Le syndicat national des Fabricants d'Isolants en Laines Minérales Manufacturées Le FILMM est le syndicat professionnel de l’isolation qui regroupe Eurocoustic et Isover de Saint-Gobain, Knauf insulation, Rockwool et Ursa.

Le procès entre Actis et Le FILMM 

Le FILMM a intenté un procès le 02/03/1999 contre la société ACTIS pour publicité mensongère pour l’annonce : « Le TRISO-SUPER 9 isole autant que 20 cm de laine de verre ».
Après pratiquement 18 ans de procédure et 10 ans d’expertise, le FILMM avait été débouté des fins de ses demandes et avait été condamné aux dépens. La Cour d’appel de Versailles avait rendu son jugement le 10/01/2017.

Le puissant syndicat Le Filmm s'attaquait à un petit fabricant de PMR (produit mince réfléchissant) Actis situé à Limoux dans l'Aude. Le but était de lui nuire en portant plainte pour publicité mensongère.
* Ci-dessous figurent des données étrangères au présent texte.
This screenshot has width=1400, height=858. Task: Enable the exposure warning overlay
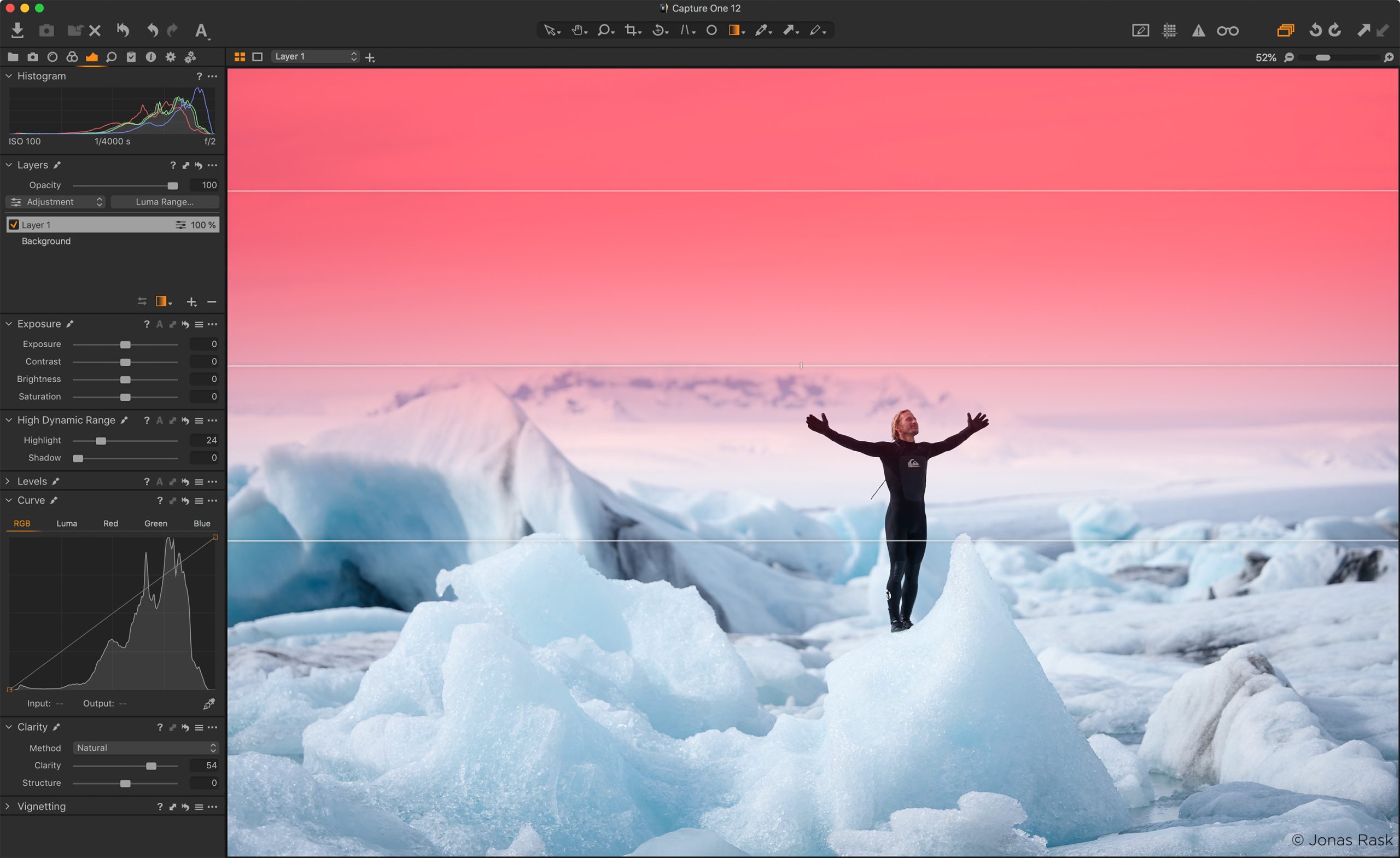pos(1199,31)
En effet, Actis communiquait dans une publicité à la fin des années 1990, en affirmant que son isolant Triso Super 9 était aussi efficace que 20 cm de laine minérale (de verre).(1)

Le test d'isolants en situation réelle 

À  la demande de la Cour d’appel de Versailles un test in situ a été réalisé dans des situations normales afin d'évaluer les performances respectives de la laine de verre et du produit mince réfléchissant Actis, 2 chalets avaient été édifiés sur un terrain à Castanet près d'Albi (Tarn 81) et avaient été isolés avec les 2 produits. 

Les experts désignés avaient mesuré les niveaux de consommation énergétique des 2 constructions tout en prenant en compte les avis des parties au procès. Le delta entre les 2 chalets était de l'ordre de 2,5 (en faveur des laines minérales).

Le FILMM débouté

Toutefois, la cour d'appel avait débouté le Filmm au motif que les niveaux d'étanchéité à l'air atteints lors des tests étaient loin de refléter les conditions de pose des années 90. Les juges de la cour d'appel avaient mentionné que « Le premier test réalisé en situation réelle à Castanet près d'Albi par le laboratoire Néotim, du 3 novembre au 1er décembre 2013, avec pose d'un parement composé de plaques de plâtre jointes, ne saurait donc être estimé significatif et pertinent et permettre de répondre à la question posée puisqu'il n'a pas été pratiqué dans les conditions réelles de l'époque ». Les juges de la cour d'appel avaient donc écarté plusieurs points du rapport.
 

« La procédure auprès de l'Autorité de la Concurrence, pour entente sur le marché de l'isolation, a joué un rôle direct sur cette décision », estimait également à l'époque maître Vincent Lecourt, avocat du syndicat Le Filmm. Les fabricants de laine minérale étaient en effet soupçonnés d'avoir, en lien avec le CSTB, tenté de bloquer l'entrée sur le marché d'un nouvel acteur.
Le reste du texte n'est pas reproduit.